The Ministry of Health, Labour and Welfare of Japan have not produced any official recommendation to immunise nursing home residents using 23-valent pneumococcal polysaccharide vaccine. The main reason for this is the lack of a randomised and prospective study on the efficacy of the vaccine. The results of the present trial show the preventive effect of the vaccine on pneumococcal pneumonia in nursing home residents in Japan. This finding suggests the need for a national policy that recommends the systematic vaccination of residents living in institutions to reduce morbidity as well as the cost of health care in Japan.
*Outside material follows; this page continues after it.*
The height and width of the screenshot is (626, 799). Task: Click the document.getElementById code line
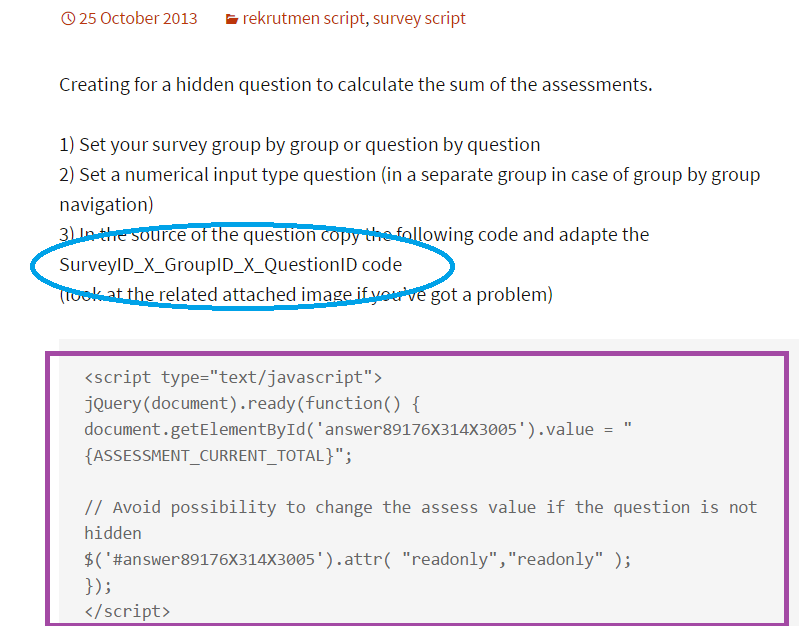[357, 429]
We thank Hirokazu Toyoshima, Tomu Nakagawa, Takashi Kitade, Minori Itou, Tsutomu Sekoguchi, Naoyuki Nakase, Hiroshi Wada, Takashi Matsumoto, Suzue Kinoshita, Miho kijima, Chisato Yamamoto Kiichi Hine, Yoshiaki Nagai, Hideyo Yamamoto, Kyoko Nishida, Hiroko Uemoto, Mie Nakamura, Ikuyo Shiroyama, Mikako Matsuda, Yumi Shimizu, Fujiko Onishi, Keiko Sugioka, Emiko Funahashi, Takae Nishi, Shigeyo Hiraga, Kazuko Nakamura, Mariko Imai, Setsuko Takagaido, Kazumi Nakagawa, and Minako Hagino.
Contributors: TM, OT, and ECG designed the study. TM and HK coordinated the conduct of the study. CD’A-G collected the samples and data. TK, SK, KN, SN, KN, and TN coordinated the recruitment of participants and collection of samples. YT, OT, ECG, JM, and MSN interpreted the findings. TM, ECG, and JM drafted the paper. TM and ECG are the guarantors.
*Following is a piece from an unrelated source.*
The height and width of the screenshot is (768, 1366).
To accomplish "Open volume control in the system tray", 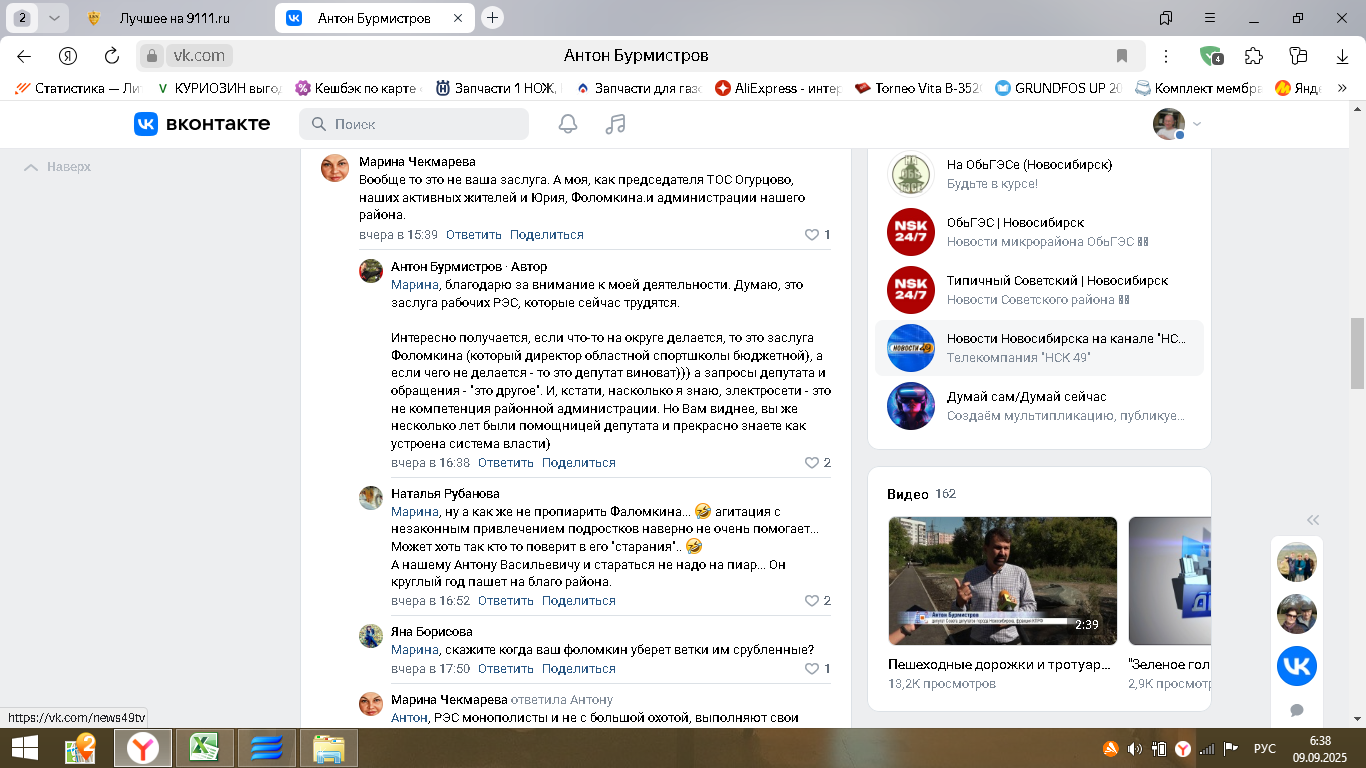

Funding: This study was funded by a grant in aid from the Ministry of Education, Culture, Sports, Science and Technology of Japan. The funder had no role in study design, data collection, data analysis, data interpretation, or writing of the manuscript. TM and ECG had full access to all the data and had final responsibility for the decision to publish the paper.
Competing interests: None declared.
Ethical approval: This study was approved by the ethical committee at each participating institution.
Data sharing: No additional data available.